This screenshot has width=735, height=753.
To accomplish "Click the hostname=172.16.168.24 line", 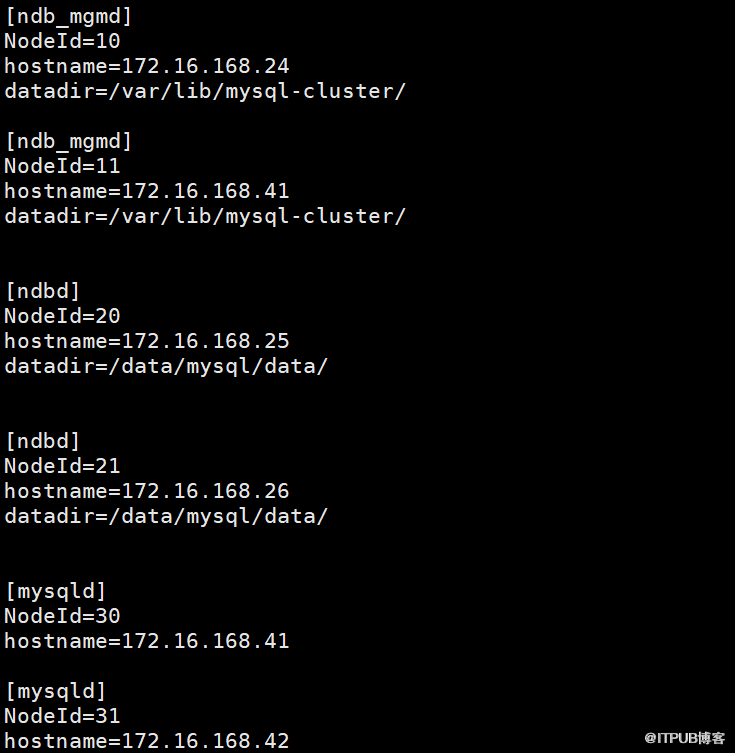I will coord(146,66).
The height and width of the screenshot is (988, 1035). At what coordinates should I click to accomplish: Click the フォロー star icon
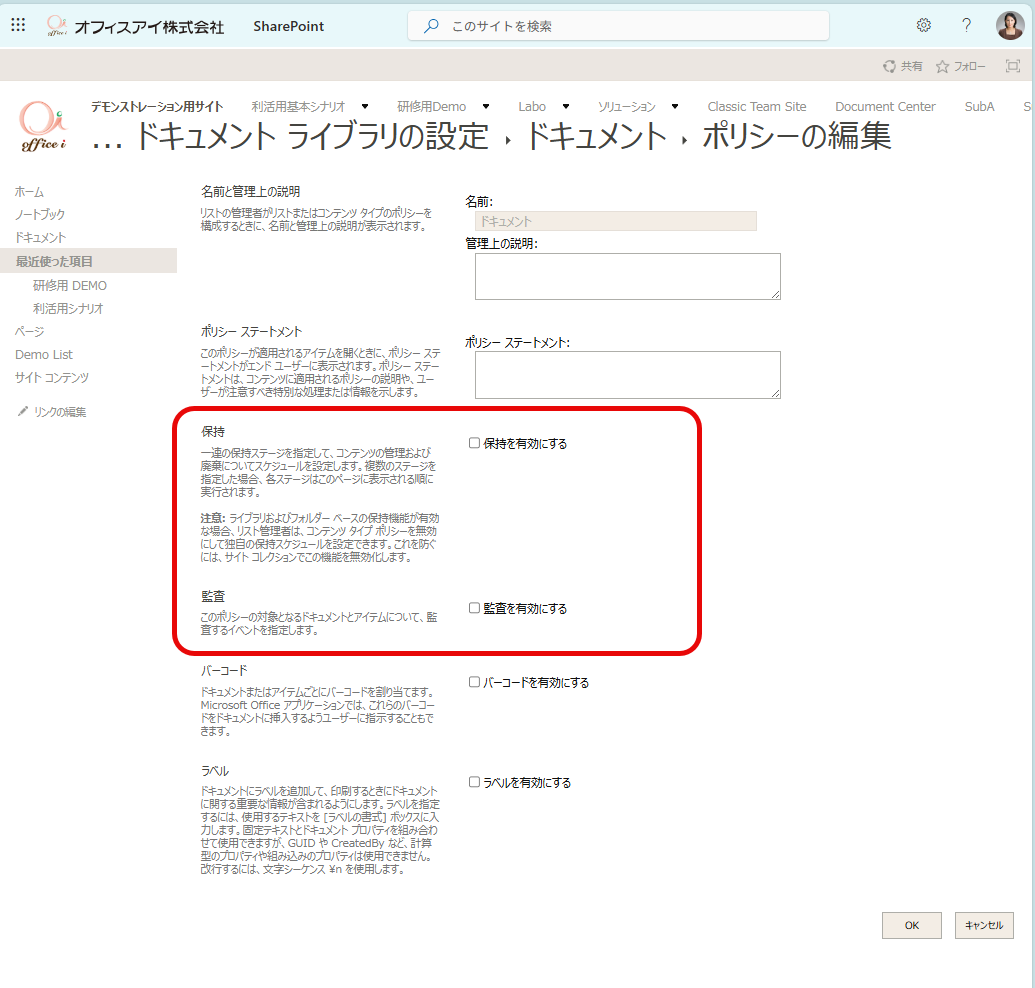[x=942, y=67]
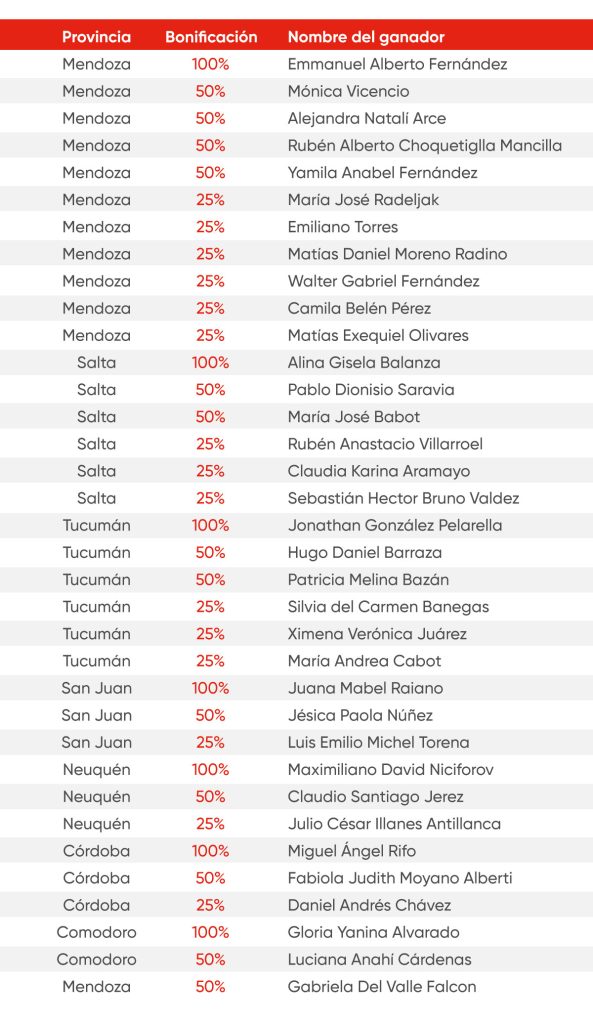Select winner Alina Gisela Balanza
Screen dimensions: 593x1024
364,362
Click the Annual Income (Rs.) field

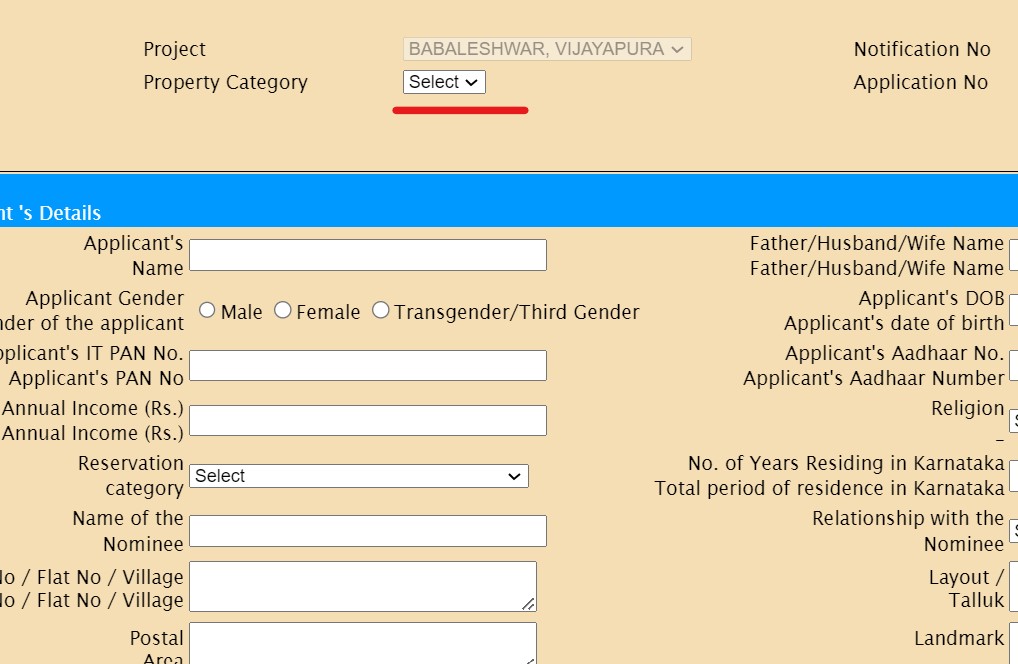(x=367, y=420)
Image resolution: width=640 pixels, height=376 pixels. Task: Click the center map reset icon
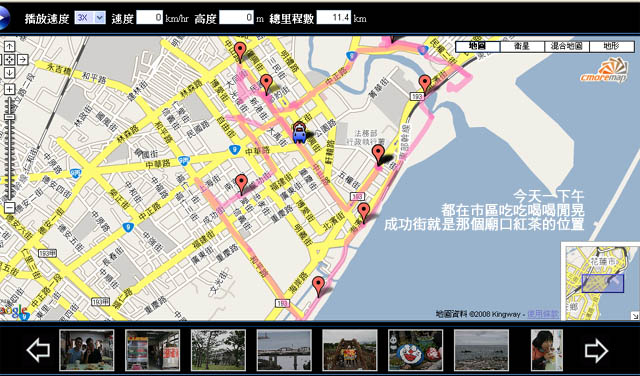(10, 59)
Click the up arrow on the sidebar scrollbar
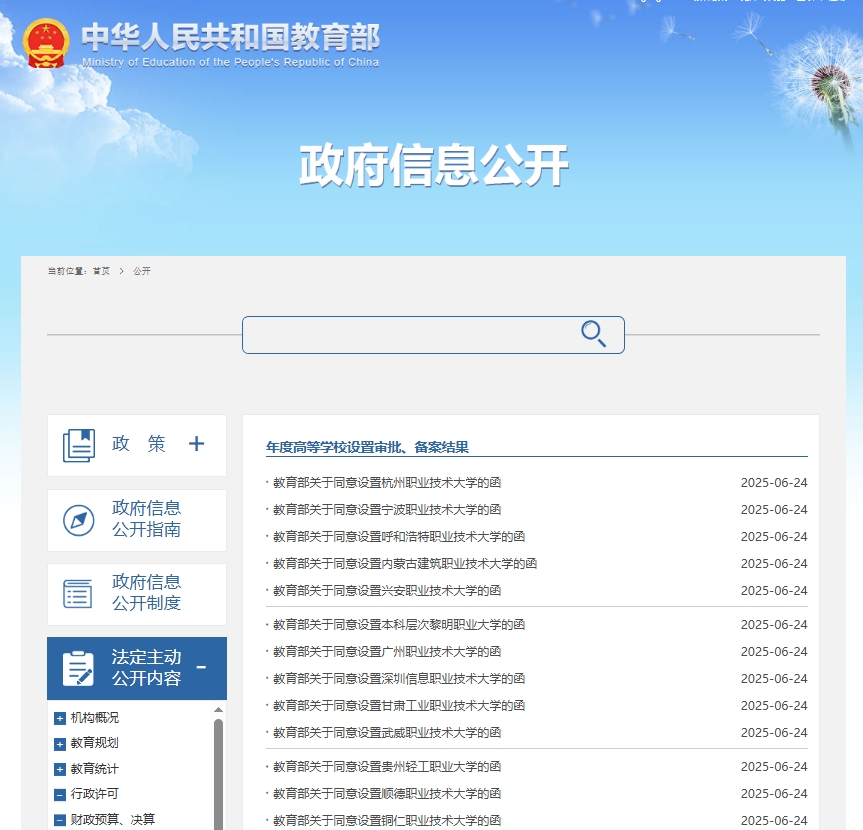Viewport: 863px width, 830px height. (x=217, y=710)
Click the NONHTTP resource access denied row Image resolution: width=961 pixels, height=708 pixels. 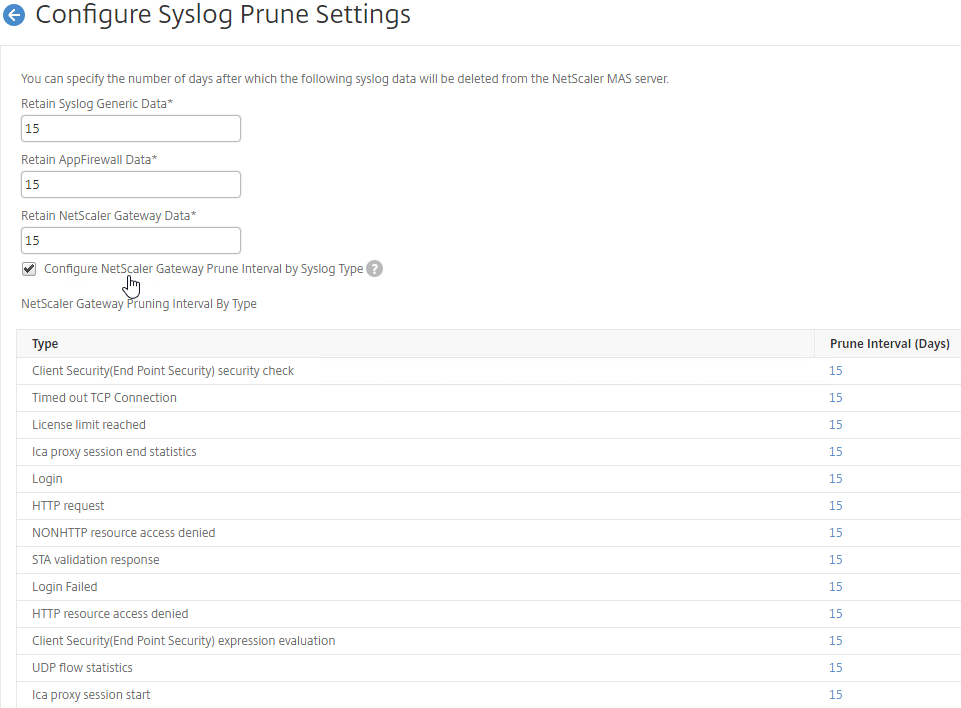click(488, 533)
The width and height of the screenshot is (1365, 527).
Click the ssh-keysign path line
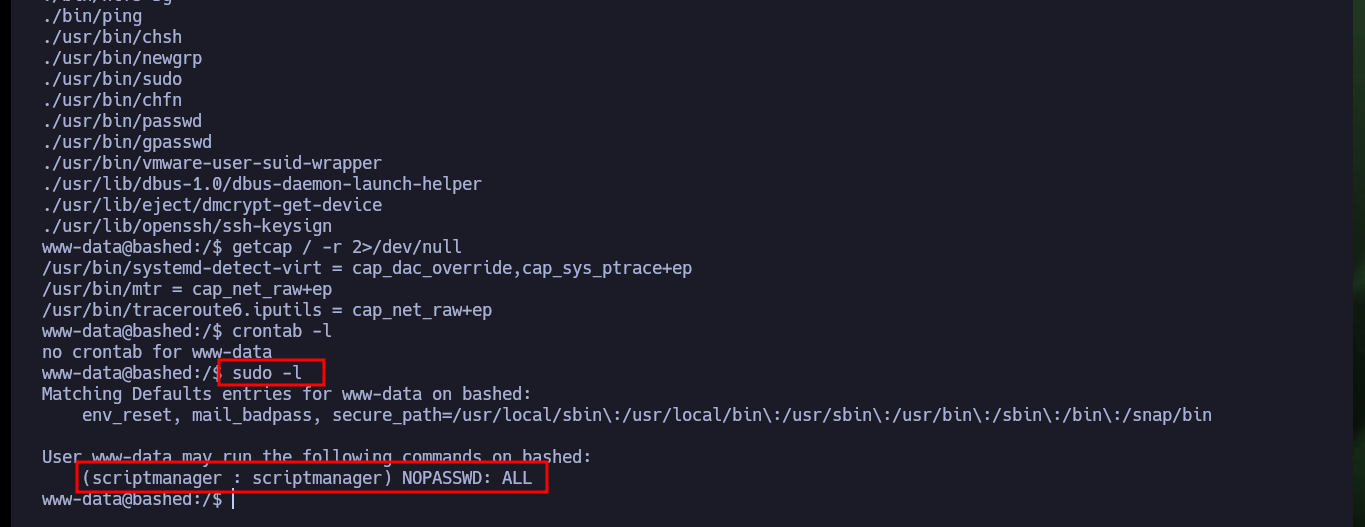point(187,226)
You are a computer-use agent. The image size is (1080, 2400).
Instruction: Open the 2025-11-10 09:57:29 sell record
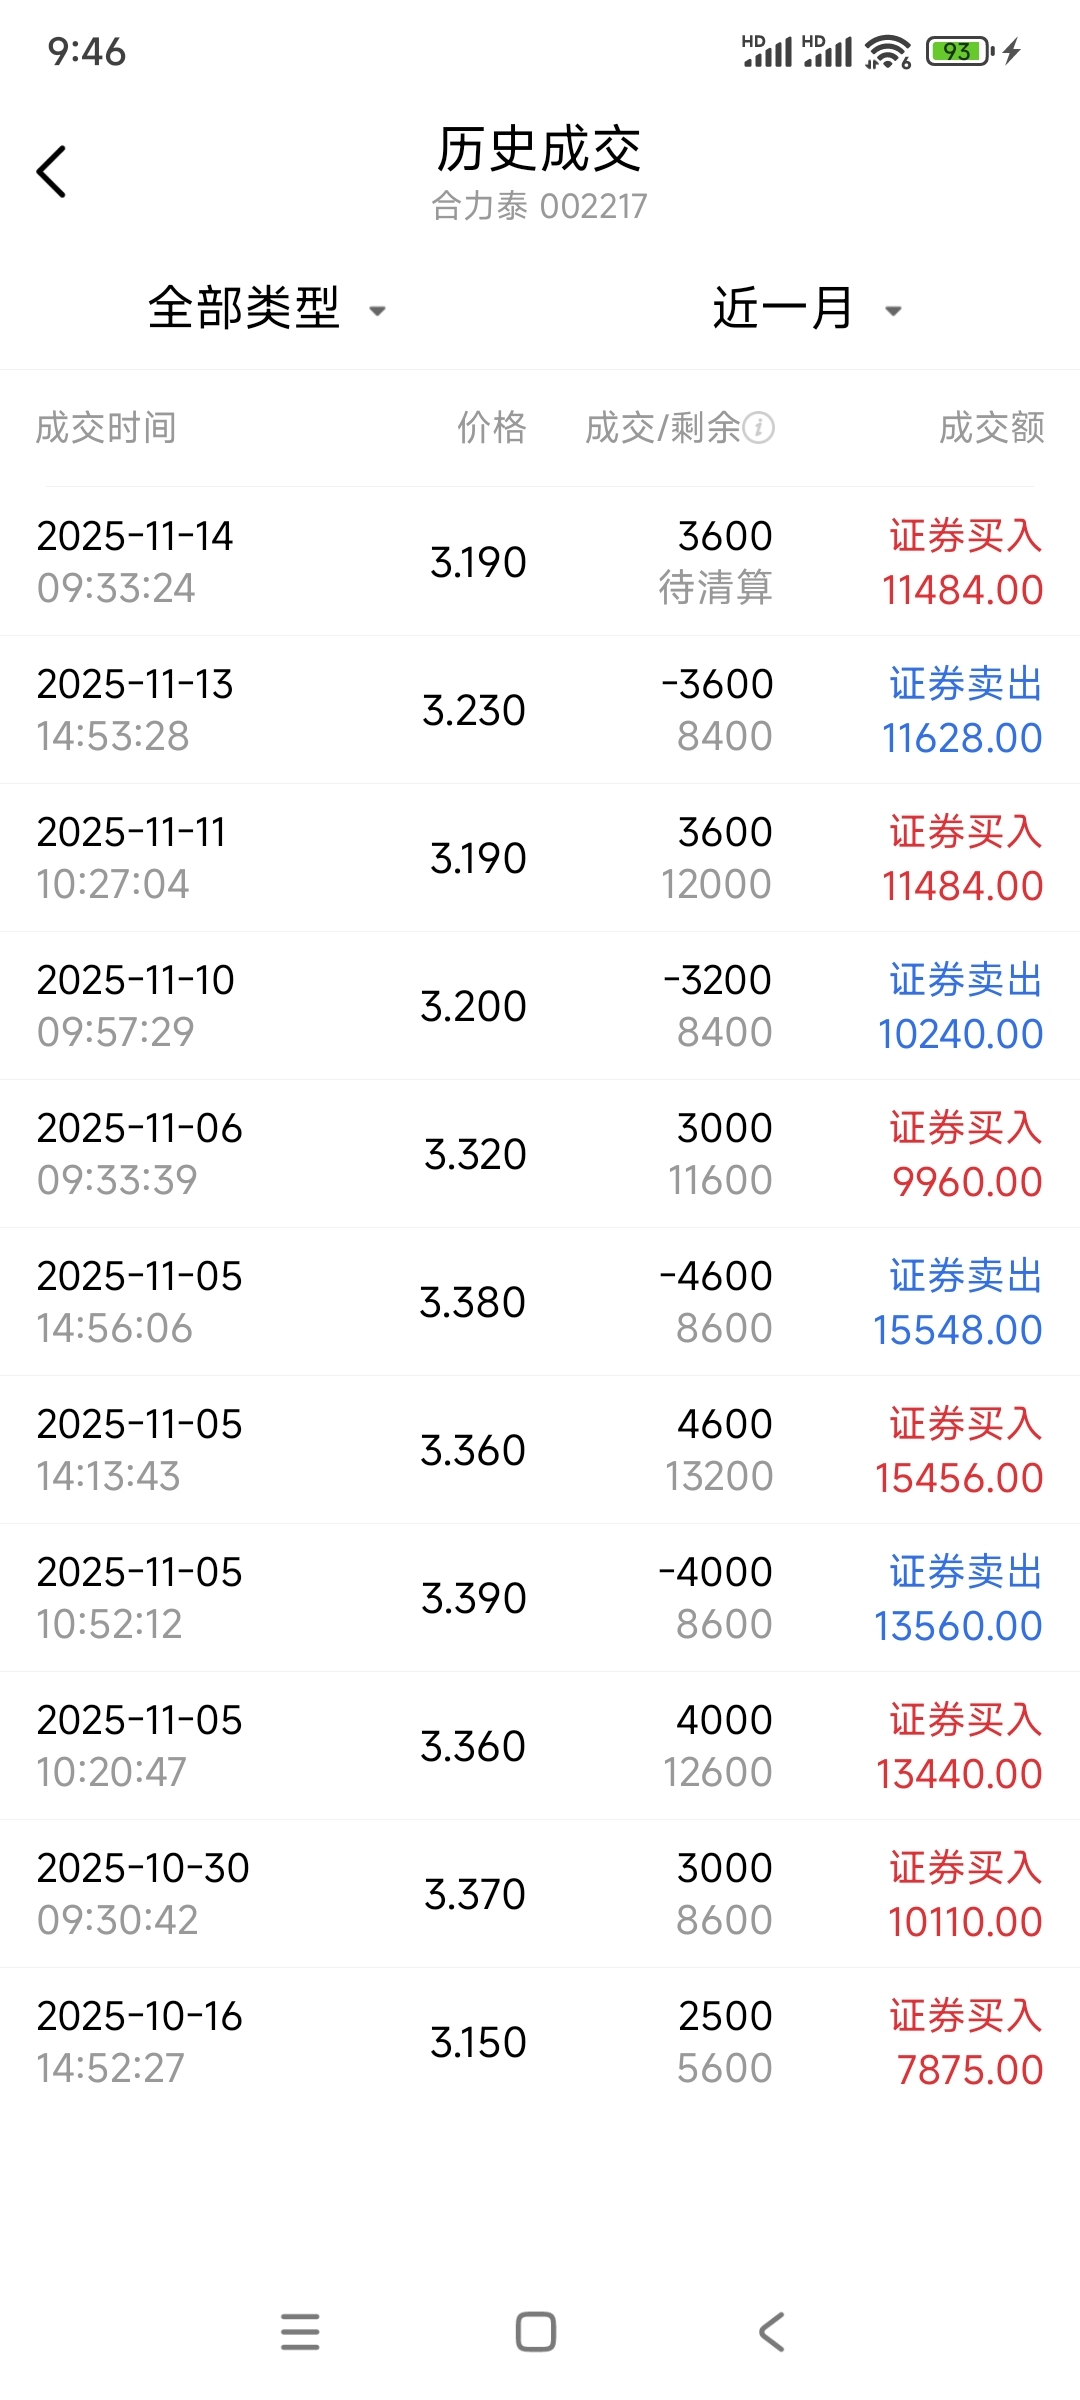[x=540, y=1006]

------------------------------------------------

## TASK BRIEF
Everything from the line with "You are a computer-use" through the end of the records above, and nothing else, is to be quoted exactly; please leave the pictures out.

## YOUR RESPONSE
You are a computer-use agent. The image size is (1080, 2400).
Instruction: Open the 2025-11-10 09:57:29 sell record
[x=540, y=1006]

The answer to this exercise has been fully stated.